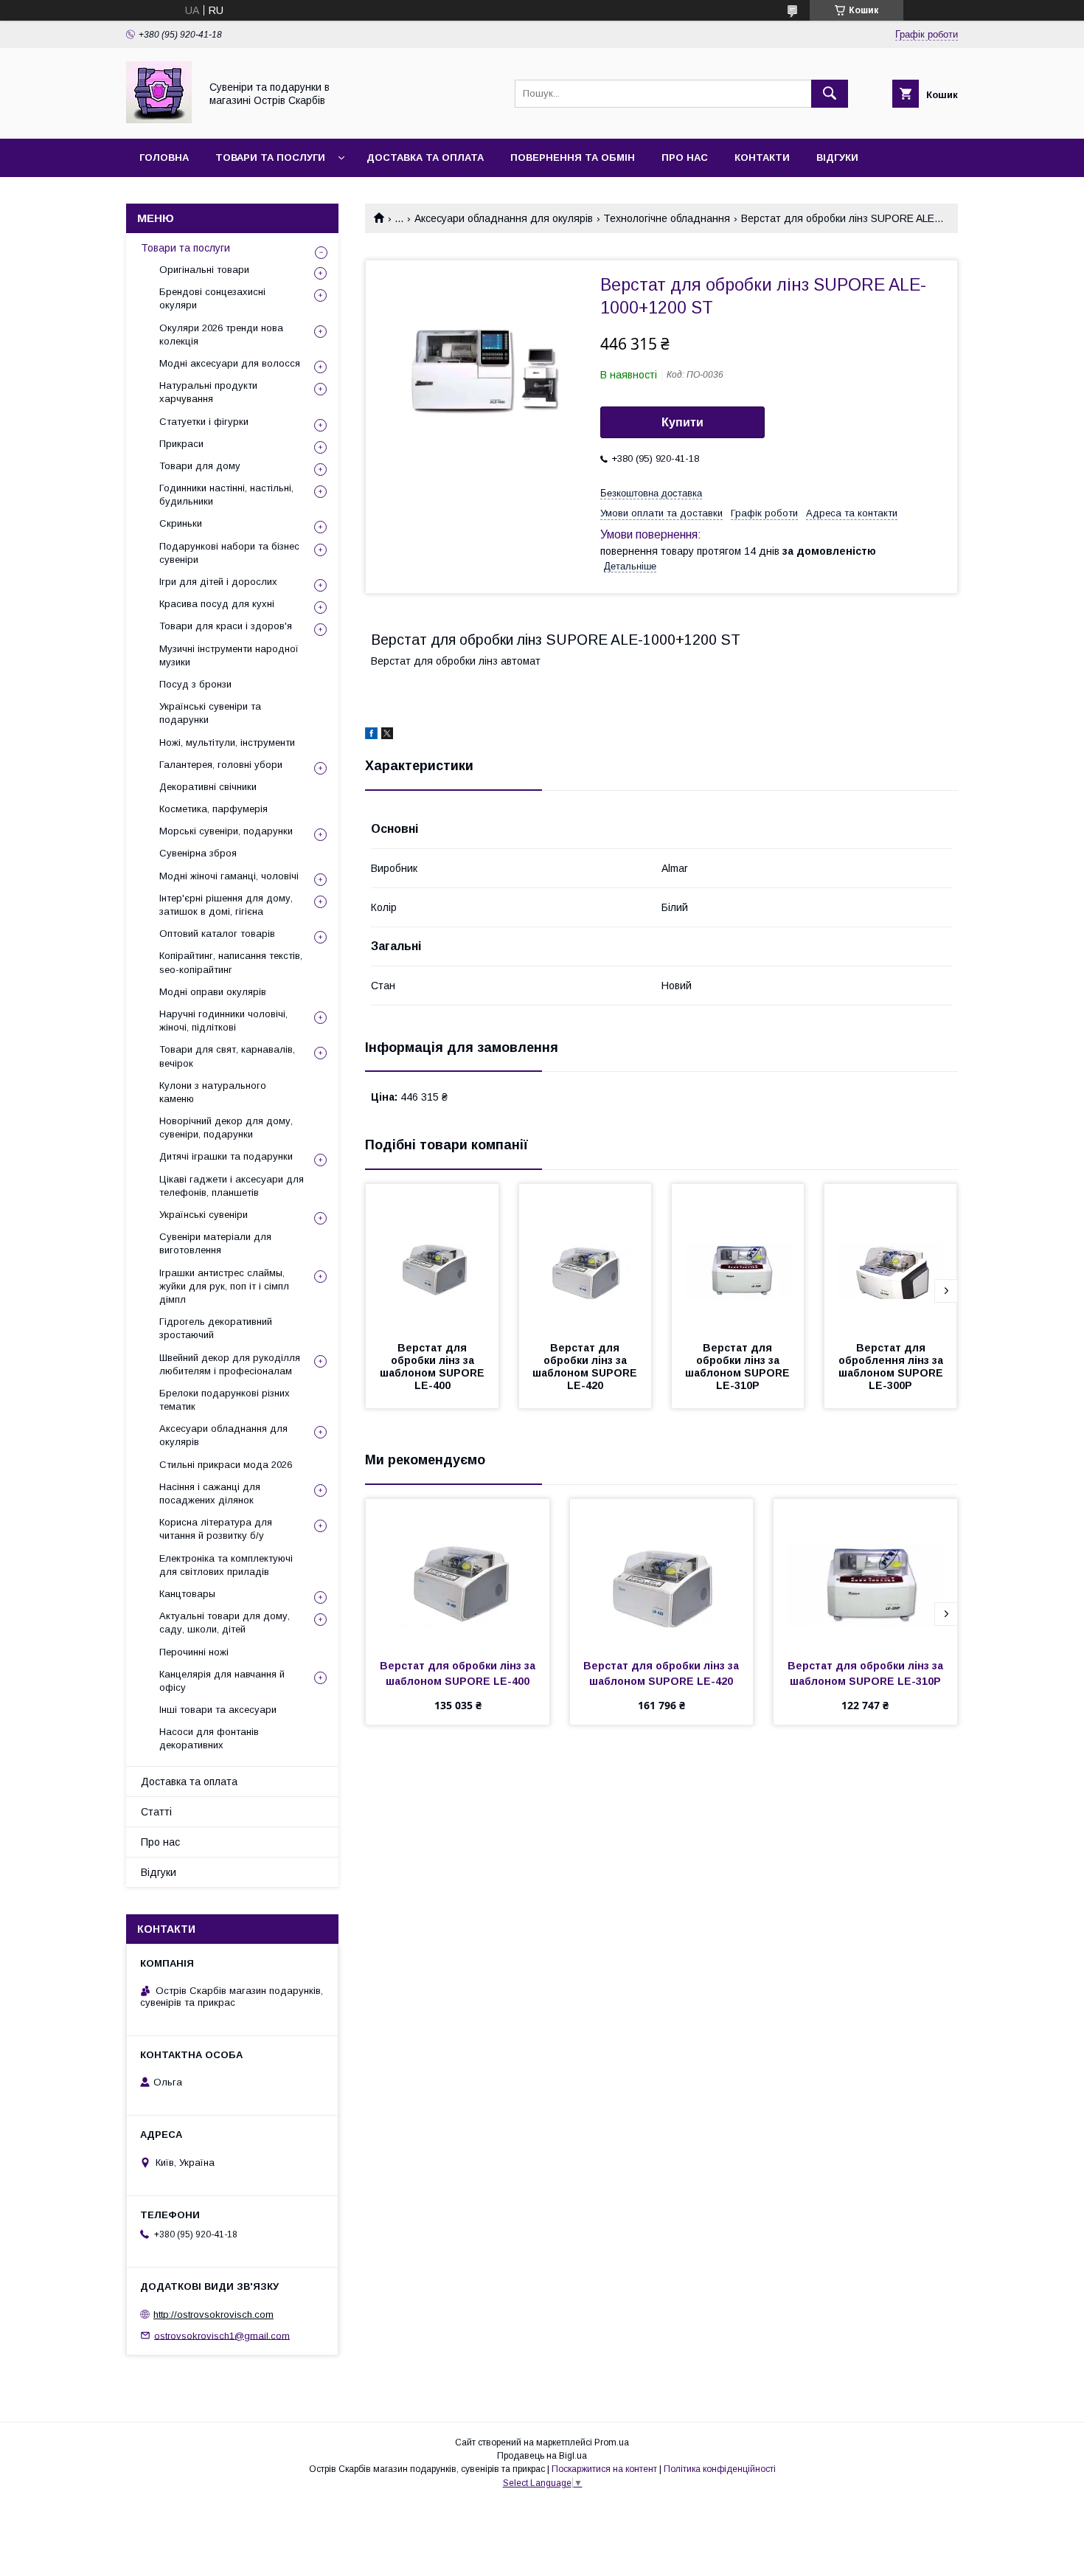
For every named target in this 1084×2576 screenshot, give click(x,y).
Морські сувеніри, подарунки (226, 831)
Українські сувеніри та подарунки (210, 713)
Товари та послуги (270, 157)
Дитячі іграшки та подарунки (226, 1156)
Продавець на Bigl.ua (542, 2456)
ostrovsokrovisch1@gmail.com (222, 2335)
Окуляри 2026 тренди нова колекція (221, 334)
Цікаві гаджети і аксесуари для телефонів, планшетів (231, 1186)
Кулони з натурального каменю (212, 1092)
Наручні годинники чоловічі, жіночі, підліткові (223, 1020)
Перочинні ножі (194, 1652)
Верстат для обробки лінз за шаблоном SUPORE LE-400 (433, 1366)
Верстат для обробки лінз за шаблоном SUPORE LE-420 (586, 1366)
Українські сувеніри (203, 1214)
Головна (164, 157)
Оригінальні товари (204, 269)
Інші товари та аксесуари (218, 1709)
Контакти (762, 157)
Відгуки (837, 157)
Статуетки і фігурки (204, 421)
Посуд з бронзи (195, 684)
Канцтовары (187, 1593)
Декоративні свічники (208, 786)
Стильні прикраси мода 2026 (225, 1464)
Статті (156, 1812)
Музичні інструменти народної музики (229, 655)
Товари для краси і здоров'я (225, 625)
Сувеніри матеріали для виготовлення (215, 1243)
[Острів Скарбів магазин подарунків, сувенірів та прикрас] (159, 119)
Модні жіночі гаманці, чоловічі (229, 876)
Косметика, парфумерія (213, 808)
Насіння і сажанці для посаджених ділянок (209, 1493)
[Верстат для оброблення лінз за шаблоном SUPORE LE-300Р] (890, 1258)
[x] (387, 735)
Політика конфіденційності (720, 2469)
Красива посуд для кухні (216, 603)
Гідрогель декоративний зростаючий (215, 1328)
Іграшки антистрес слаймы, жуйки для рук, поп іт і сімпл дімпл (224, 1286)
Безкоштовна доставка (651, 493)
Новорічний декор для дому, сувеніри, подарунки (226, 1127)
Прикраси (181, 443)
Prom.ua (611, 2442)
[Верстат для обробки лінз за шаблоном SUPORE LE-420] (585, 1258)
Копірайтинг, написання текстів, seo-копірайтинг (230, 962)
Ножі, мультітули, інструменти (227, 742)
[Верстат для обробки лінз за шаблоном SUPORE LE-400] (432, 1258)
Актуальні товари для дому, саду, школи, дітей (224, 1622)
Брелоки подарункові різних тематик (224, 1400)
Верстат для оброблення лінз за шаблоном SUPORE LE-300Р (892, 1366)
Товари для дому (199, 465)
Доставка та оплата (425, 157)
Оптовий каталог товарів (217, 933)
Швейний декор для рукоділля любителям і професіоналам (229, 1364)
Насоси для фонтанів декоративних (209, 1738)
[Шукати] (829, 94)
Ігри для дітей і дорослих (218, 581)
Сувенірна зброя (198, 853)
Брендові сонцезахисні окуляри (212, 298)
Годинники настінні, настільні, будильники (226, 494)
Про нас (684, 157)
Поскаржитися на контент (604, 2469)
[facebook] (371, 735)
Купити (682, 422)
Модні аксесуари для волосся (229, 363)
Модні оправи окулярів (212, 991)
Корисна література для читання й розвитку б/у (215, 1529)
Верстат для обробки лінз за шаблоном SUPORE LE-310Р (739, 1366)
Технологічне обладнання (666, 218)
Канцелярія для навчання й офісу (222, 1681)
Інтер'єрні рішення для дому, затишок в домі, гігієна (226, 905)
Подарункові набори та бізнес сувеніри (229, 553)
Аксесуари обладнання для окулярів (503, 218)
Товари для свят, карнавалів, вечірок (227, 1056)
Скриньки (180, 523)
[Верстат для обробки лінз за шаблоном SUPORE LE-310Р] (738, 1258)
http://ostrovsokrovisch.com (213, 2314)
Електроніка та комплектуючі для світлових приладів (226, 1565)
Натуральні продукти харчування (208, 392)
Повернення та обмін (572, 157)
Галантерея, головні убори (220, 764)
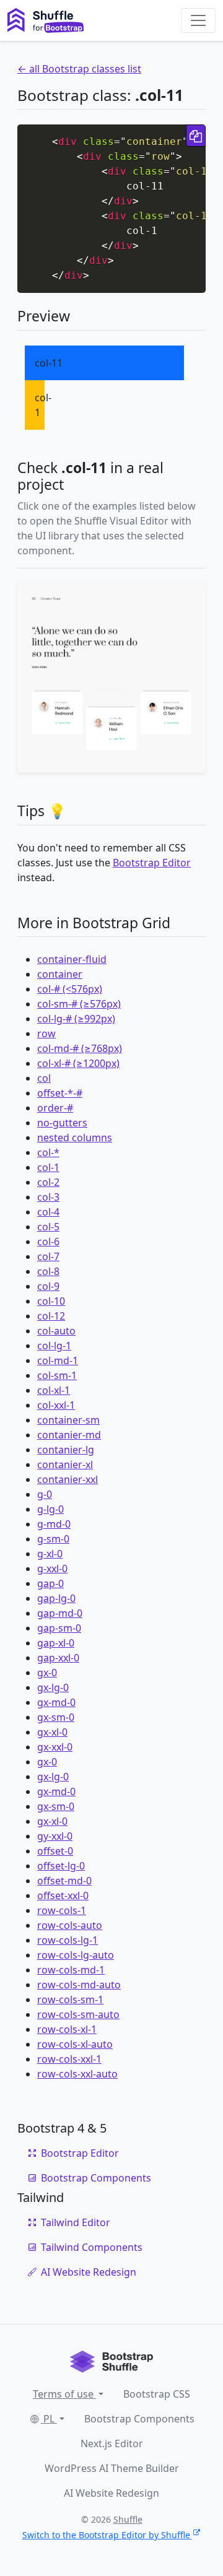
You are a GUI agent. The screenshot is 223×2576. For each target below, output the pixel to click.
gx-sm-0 (55, 1717)
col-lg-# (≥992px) (76, 1018)
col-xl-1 (53, 1390)
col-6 (48, 1241)
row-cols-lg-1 (67, 1940)
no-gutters (62, 1122)
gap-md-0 (59, 1613)
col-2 (48, 1182)
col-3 (48, 1197)
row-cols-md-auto (79, 1984)
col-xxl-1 (56, 1405)
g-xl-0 (50, 1553)
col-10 (51, 1301)
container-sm (68, 1420)
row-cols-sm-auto (78, 2014)
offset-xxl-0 (63, 1895)
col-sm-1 (57, 1375)
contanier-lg (65, 1449)
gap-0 (50, 1583)
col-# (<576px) (69, 989)
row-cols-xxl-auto (77, 2074)
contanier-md (69, 1435)
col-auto (56, 1331)
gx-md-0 (56, 1702)
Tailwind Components (91, 2247)
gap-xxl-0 (58, 1657)
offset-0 (55, 1851)
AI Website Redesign (88, 2272)
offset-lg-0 (61, 1866)
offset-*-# (59, 1093)
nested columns (74, 1137)
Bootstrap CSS (156, 2394)
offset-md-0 (64, 1880)
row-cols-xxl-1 (69, 2059)
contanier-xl (65, 1464)
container (59, 974)
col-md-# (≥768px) (79, 1048)
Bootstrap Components (96, 2178)
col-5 (48, 1227)
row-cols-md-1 (71, 1970)
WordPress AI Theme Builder (112, 2468)
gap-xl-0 (55, 1643)
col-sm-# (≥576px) (79, 1004)
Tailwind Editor (75, 2222)
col (44, 1078)
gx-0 (47, 1672)
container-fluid (72, 959)
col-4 (48, 1212)
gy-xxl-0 (54, 1836)
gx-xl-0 (52, 1732)
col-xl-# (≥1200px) (78, 1063)
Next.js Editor (112, 2443)
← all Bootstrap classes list (79, 69)
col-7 (48, 1256)
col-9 (48, 1286)
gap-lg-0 (56, 1598)
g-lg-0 (50, 1509)
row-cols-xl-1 (67, 2029)
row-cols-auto (69, 1925)
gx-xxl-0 (54, 1747)
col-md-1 (57, 1360)
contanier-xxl (67, 1479)
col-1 (48, 1167)
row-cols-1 (61, 1910)
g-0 (44, 1494)
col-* (48, 1152)
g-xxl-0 (52, 1568)
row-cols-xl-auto (75, 2044)
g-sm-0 (53, 1539)
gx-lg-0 (53, 1687)
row (46, 1033)
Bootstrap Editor (152, 862)
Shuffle (127, 2519)
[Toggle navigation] (198, 20)
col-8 (48, 1271)
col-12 (51, 1316)
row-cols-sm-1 (70, 1999)
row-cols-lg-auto (75, 1955)
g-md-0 (54, 1524)
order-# (55, 1108)
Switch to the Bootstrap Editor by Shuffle (106, 2535)
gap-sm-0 (59, 1628)
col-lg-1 (54, 1345)
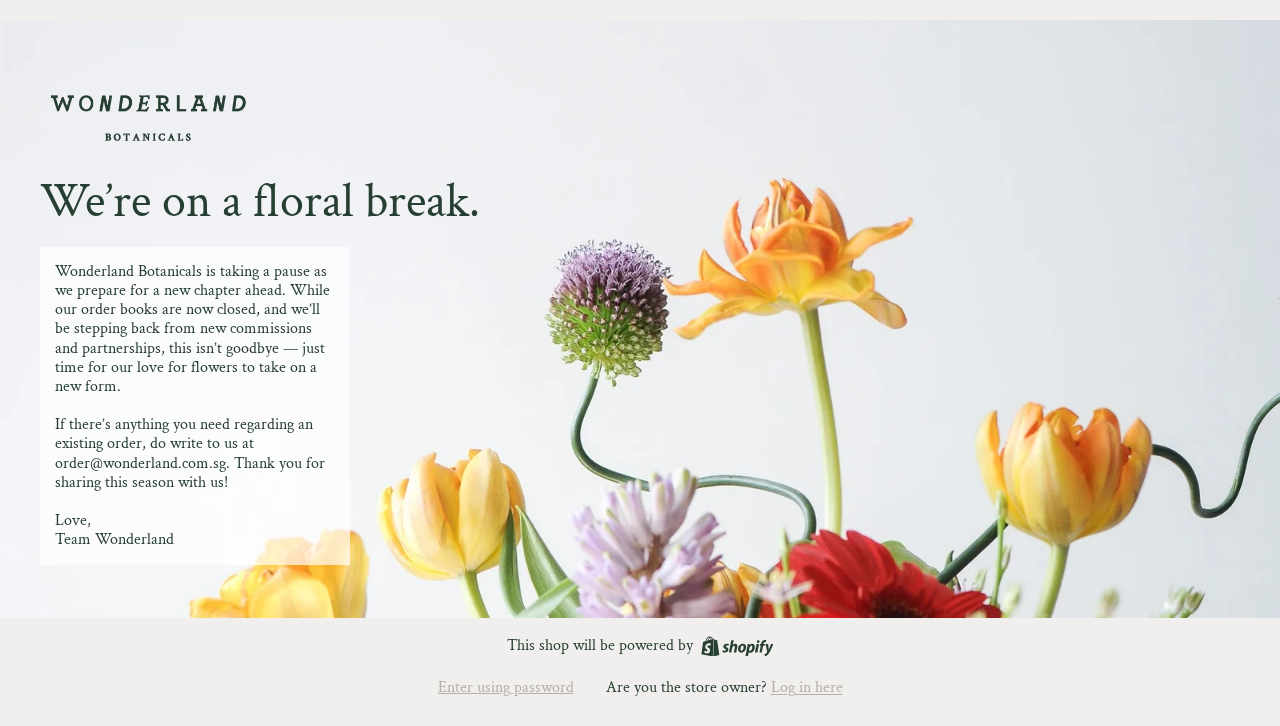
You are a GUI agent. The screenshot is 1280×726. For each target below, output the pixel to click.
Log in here (807, 687)
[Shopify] (737, 646)
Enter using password (506, 687)
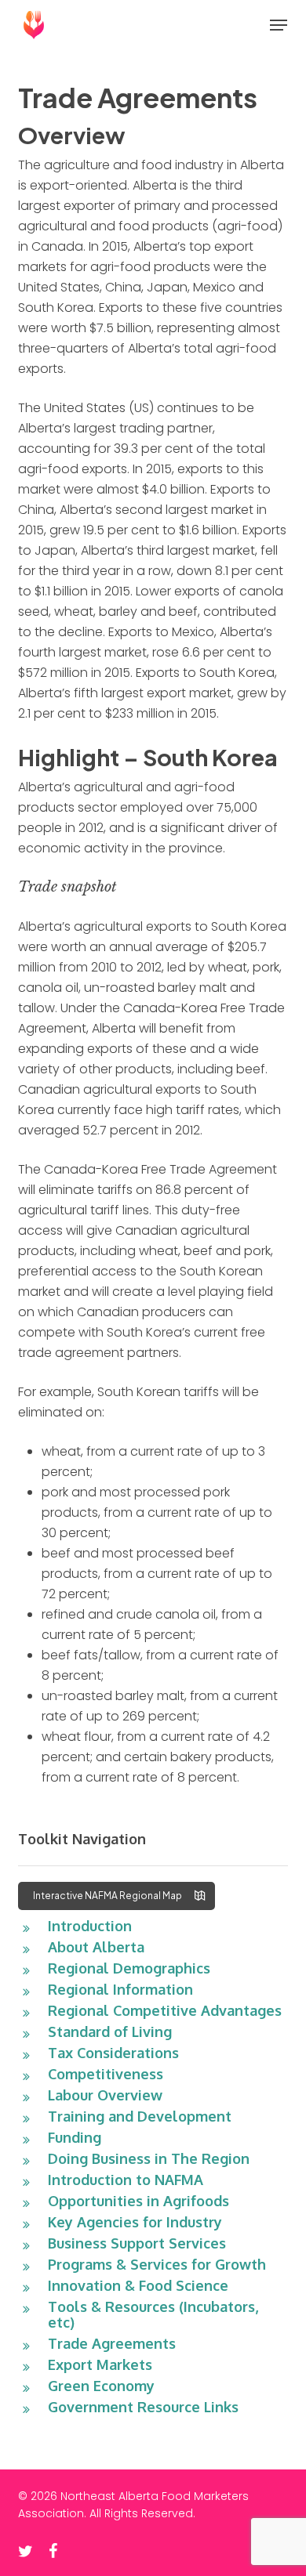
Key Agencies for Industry (135, 2221)
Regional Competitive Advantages (165, 2010)
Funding (74, 2137)
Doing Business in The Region (149, 2158)
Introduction (90, 1925)
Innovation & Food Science (138, 2285)
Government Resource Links (143, 2406)
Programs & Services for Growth (157, 2264)
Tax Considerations (113, 2052)
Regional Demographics (129, 1968)
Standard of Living (110, 2031)
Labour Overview (105, 2095)
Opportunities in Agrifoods (138, 2200)
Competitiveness (105, 2073)
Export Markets (100, 2364)
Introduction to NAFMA (125, 2179)
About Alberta (96, 1947)
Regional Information (120, 1989)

──────

→ DESCRIPTION OF THE TASK
In the reply, every line of the material above is to be reproduced verbatim, and the images are to be left out.

→ FINISHED EXERCISE
For every named target in this 1084×2576 screenshot, give click(x,y).
Морські сувеніри, подарунки (226, 831)
Українські сувеніри та подарунки (210, 713)
Товари та послуги (270, 157)
Дитячі іграшки та подарунки (226, 1156)
Продавець на Bigl.ua (542, 2456)
ostrovsokrovisch1@gmail.com (222, 2335)
Окуляри 2026 тренди нова колекція (221, 334)
Цікаві гаджети і аксесуари для телефонів, планшетів (231, 1186)
Кулони з натурального каменю (212, 1092)
Наручні годинники чоловічі, жіночі, підліткові (223, 1020)
Перочинні ножі (194, 1652)
Верстат для обробки лінз за шаблоном SUPORE LE-400 (433, 1366)
Верстат для обробки лінз за шаблоном SUPORE LE-420 (586, 1366)
Українські сувеніри (203, 1214)
Головна (164, 157)
Оригінальні товари (204, 269)
Інші товари та аксесуари (218, 1709)
Контакти (762, 157)
Відгуки (837, 157)
Статуетки і фігурки (204, 421)
Посуд з бронзи (195, 684)
Канцтовары (187, 1593)
Декоративні свічники (208, 786)
Стильні прикраси мода 2026 (225, 1464)
Статті (156, 1812)
Музичні інструменти народної музики (229, 655)
Товари для краси і здоров'я (225, 625)
Сувеніри матеріали для виготовлення (215, 1243)
[Острів Скарбів магазин подарунків, сувенірів та прикрас] (159, 119)
Модні жіночі гаманці, чоловічі (229, 876)
Косметика, парфумерія (213, 808)
Насіння і сажанці для посаджених ділянок (209, 1493)
[Верстат для оброблення лінз за шаблоном SUPORE LE-300Р] (890, 1258)
[x] (387, 735)
Політика конфіденційності (720, 2469)
Красива посуд для кухні (216, 603)
Гідрогель декоративний зростаючий (215, 1328)
Іграшки антистрес слаймы, жуйки для рук, поп іт і сімпл дімпл (224, 1286)
Безкоштовна доставка (651, 493)
Новорічний декор для дому, сувеніри, подарунки (226, 1127)
Прикраси (181, 443)
Prom.ua (611, 2442)
[Верстат для обробки лінз за шаблоном SUPORE LE-420] (585, 1258)
Копірайтинг, написання текстів, seo-копірайтинг (230, 962)
Ножі, мультітули, інструменти (227, 742)
[Верстат для обробки лінз за шаблоном SUPORE LE-400] (432, 1258)
Актуальні товари для дому, саду, школи, дітей (224, 1622)
Брелоки подарункові різних тематик (224, 1400)
Верстат для оброблення лінз за шаблоном SUPORE LE-300Р (892, 1366)
Товари для дому (199, 465)
Доставка та оплата (425, 157)
Оптовий каталог товарів (217, 933)
Швейний декор для рукоділля любителям і професіоналам (229, 1364)
Насоси для фонтанів декоративних (209, 1738)
[Шукати] (829, 94)
Ігри для дітей і дорослих (218, 581)
Сувенірна зброя (198, 853)
Брендові сонцезахисні окуляри (212, 298)
Годинники настінні, настільні, будильники (226, 494)
Про нас (684, 157)
Поскаржитися на контент (604, 2469)
[facebook] (371, 735)
Купити (682, 422)
Модні аксесуари для волосся (229, 363)
Модні оправи окулярів (212, 991)
Корисна література для читання й розвитку б/у (215, 1529)
Верстат для обробки лінз за шаблоном SUPORE LE-310Р (739, 1366)
Технологічне обладнання (666, 218)
Канцелярія для навчання й офісу (222, 1681)
Інтер'єрні рішення для дому, затишок в домі, гігієна (226, 905)
Подарункові набори та бізнес сувеніри (229, 553)
Аксесуари обладнання для окулярів (503, 218)
Товари для свят, карнавалів, вечірок (227, 1056)
Скриньки (180, 523)
[Верстат для обробки лінз за шаблоном SUPORE LE-310Р] (738, 1258)
http://ostrovsokrovisch.com (213, 2314)
Електроніка та комплектуючі для світлових приладів (226, 1565)
Натуральні продукти харчування (208, 392)
Повернення та обмін (572, 157)
Галантерея, головні убори (220, 764)
You are a GUI agent. The screenshot is 223×2576. For each target below, output the pixel to click.
gx-sm-0 (55, 1717)
col-lg-# (≥992px) (76, 1018)
col-xl-1 (53, 1390)
col-6 (48, 1241)
row-cols-lg-1 (67, 1940)
no-gutters (62, 1122)
gap-md-0 (59, 1613)
col-2 (48, 1182)
col-3 (48, 1197)
row-cols-md-auto (79, 1984)
col-xxl-1 (56, 1405)
g-xl-0 (50, 1553)
col-10 (51, 1301)
container-sm (68, 1420)
row-cols-sm-auto (78, 2014)
offset-xxl-0 (63, 1895)
col-sm-1 (57, 1375)
contanier-lg (65, 1449)
gap-0 (50, 1583)
col-# (<576px) (69, 989)
row-cols-xxl-auto (77, 2074)
contanier-md (69, 1435)
col-auto (56, 1331)
gx-md-0 (56, 1702)
Tailwind Components (91, 2247)
gap-xxl-0 (58, 1657)
offset-0 (55, 1851)
AI Website Redesign (88, 2272)
offset-lg-0 (61, 1866)
offset-*-# (59, 1093)
nested columns (74, 1137)
Bootstrap CSS (156, 2394)
offset-md-0 (64, 1880)
row-cols-xxl-1 (69, 2059)
contanier-xl (65, 1464)
container (59, 974)
col-md-# (≥768px) (79, 1048)
Bootstrap Components (96, 2178)
col-5 (48, 1227)
row-cols-md-1 (71, 1970)
WordPress AI Theme Builder (112, 2468)
gap-xl-0 (55, 1643)
col-sm-# (≥576px) (79, 1004)
Tailwind Editor (75, 2222)
col (44, 1078)
gx-0 (47, 1672)
container-fluid (72, 959)
col-4 (48, 1212)
gy-xxl-0 (54, 1836)
gx-xl-0 (52, 1732)
col-xl-# (≥1200px) (78, 1063)
Next.js Editor (112, 2443)
← all Bootstrap classes list (79, 69)
col-7 (48, 1256)
col-9 (48, 1286)
gap-lg-0 (56, 1598)
g-lg-0 (50, 1509)
row-cols-xl-1 (67, 2029)
row-cols-auto (69, 1925)
gx-xxl-0 (54, 1747)
col-md-1 (57, 1360)
contanier-xxl (67, 1479)
col-1 (48, 1167)
row-cols-1 (61, 1910)
g-0 (44, 1494)
col-* (48, 1152)
g-xxl-0 (52, 1568)
row-cols-xl-auto (75, 2044)
g-sm-0 (53, 1539)
gx-lg-0 (53, 1687)
row (46, 1033)
Bootstrap Editor (152, 862)
Shuffle (127, 2519)
[Toggle navigation] (198, 20)
col-8 (48, 1271)
col-12 (51, 1316)
row-cols-sm-1 (70, 1999)
row-cols-lg-auto (75, 1955)
g-md-0 (54, 1524)
order-# (55, 1108)
Switch to the Bootstrap Editor by Shuffle (106, 2535)
gap-sm-0 (59, 1628)
col-lg-1 (54, 1345)
You are a GUI agent. The screenshot is 1280×726. For each target below, output the pixel to click.
Log in here (807, 687)
[Shopify] (737, 646)
Enter using password (506, 687)
Key Agencies for Industry (135, 2221)
Regional Competitive Advantages (165, 2010)
Funding (74, 2137)
Doing Business in The Region (149, 2158)
Introduction (90, 1925)
Innovation & Food Science (138, 2285)
Government Resource Links (143, 2406)
Programs & Services for Growth (157, 2264)
Tax Considerations (113, 2052)
Regional Demographics (129, 1968)
Standard of Living (110, 2031)
Labour Overview (105, 2095)
Opportunities in Agrifoods (138, 2200)
Competitiveness (105, 2073)
Export Markets (100, 2364)
Introduction to NAFMA (125, 2179)
About Alberta (96, 1947)
Regional Information (120, 1989)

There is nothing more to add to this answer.